How to: Manage your spatial data to make analytics easy

Daniel van der Maas
6 min readMay 18, 2023

Extracting value from spatial data is very time-consuming. As spatial data is growing faster than legacy systems can handle, accessibility and integration challenges result in frustration and lengthy manual data wrangling for anyone looking to leverage location data in their business processes.

The burden of finding a way to deal with this mess and create spatially aware intelligence and stocastics (in spite of all the trouble this implies) often falls to Data Scientists, -Analysts and -Engineers.

Seeing as this is a professional group for whom I have vowed to make using spatial data easy, allow me to present a way to automate the part of your work that your didn’t actually sign up for!

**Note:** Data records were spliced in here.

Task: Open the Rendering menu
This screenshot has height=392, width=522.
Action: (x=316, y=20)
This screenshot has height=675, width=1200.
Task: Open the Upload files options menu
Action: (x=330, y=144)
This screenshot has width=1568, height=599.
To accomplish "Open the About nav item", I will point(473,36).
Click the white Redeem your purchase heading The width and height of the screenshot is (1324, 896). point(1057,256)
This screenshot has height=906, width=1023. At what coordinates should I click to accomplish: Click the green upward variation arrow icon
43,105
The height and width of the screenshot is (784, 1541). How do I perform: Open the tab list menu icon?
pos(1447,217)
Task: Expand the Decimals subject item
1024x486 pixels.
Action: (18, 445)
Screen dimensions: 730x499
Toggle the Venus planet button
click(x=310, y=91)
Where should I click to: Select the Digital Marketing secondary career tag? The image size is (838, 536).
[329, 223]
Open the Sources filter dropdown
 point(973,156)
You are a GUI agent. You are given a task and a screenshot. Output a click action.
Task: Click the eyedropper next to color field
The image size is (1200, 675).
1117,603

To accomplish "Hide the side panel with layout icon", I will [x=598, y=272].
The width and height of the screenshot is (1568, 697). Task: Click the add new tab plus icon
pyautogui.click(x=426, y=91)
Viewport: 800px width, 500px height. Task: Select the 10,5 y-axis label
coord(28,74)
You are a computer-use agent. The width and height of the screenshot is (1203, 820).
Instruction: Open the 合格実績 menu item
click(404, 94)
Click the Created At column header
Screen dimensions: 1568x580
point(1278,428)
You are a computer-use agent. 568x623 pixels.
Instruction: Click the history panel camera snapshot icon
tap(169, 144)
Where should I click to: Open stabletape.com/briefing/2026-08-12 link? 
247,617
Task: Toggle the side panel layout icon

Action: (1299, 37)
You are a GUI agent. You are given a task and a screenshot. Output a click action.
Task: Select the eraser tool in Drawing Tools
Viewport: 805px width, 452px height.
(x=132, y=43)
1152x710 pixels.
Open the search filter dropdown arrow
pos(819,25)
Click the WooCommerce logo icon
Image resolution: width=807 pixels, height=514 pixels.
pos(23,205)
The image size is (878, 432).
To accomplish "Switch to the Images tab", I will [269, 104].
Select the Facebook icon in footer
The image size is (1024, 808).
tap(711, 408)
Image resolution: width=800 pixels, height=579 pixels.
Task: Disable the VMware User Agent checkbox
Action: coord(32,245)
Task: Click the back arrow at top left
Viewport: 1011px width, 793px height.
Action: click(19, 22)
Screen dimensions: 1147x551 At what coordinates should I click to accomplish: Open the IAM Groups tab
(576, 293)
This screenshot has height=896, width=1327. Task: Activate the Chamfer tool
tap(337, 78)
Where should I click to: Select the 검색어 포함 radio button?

This article aims to showcase how Data Scientists and Analysts can fast-track their work by relying on some off-the-shell solutions in Python and Ellipsis Drive to automate the spatial data transformation and unification that is required for analysis. For this, I will present a concrete use case with some small but realistic sample data.

The use case

Exposure management for insurers
In the P&C Insurance industry I have observed many day-to-day data management challenges for professionals working in risk & portfolio management, modelling, underwriting, and claims. Mainly because data in this context tends to be distributed and large in both scale and variety. Decades of IT legacy also makes (modern) spatial data hard to search through, query and integrate into old workflows and systems.

From the perspective of the re-/insurer, gaining detailed knowledge about the specifics of their policies, accounts, and portfolios is crucial. This allows them to conduct a more precise evaluation of the risks they carry to determine the appropriate premiums for insured parties or balance out their portfolio. However, they are only able to conduct such precise risk evaluations when they have 1) comprehensive information about the policies, accounts, and portfolios under their management and 2) when this data is also searchable and accessible for simultaneous and scalable querying. Something legacy systems don’t allow!

The goal
The ultimate goal is to optimise exposure management. For this specific data points on conditions are crucial, such as the occupancy type (e.g., residential, commercial, industrial) of insured buildings, the construction year, height, and even more advanced details such as secondary modifiers which encompass additional factors like square footage, roof type, roof anchors and sprinkler systems etc.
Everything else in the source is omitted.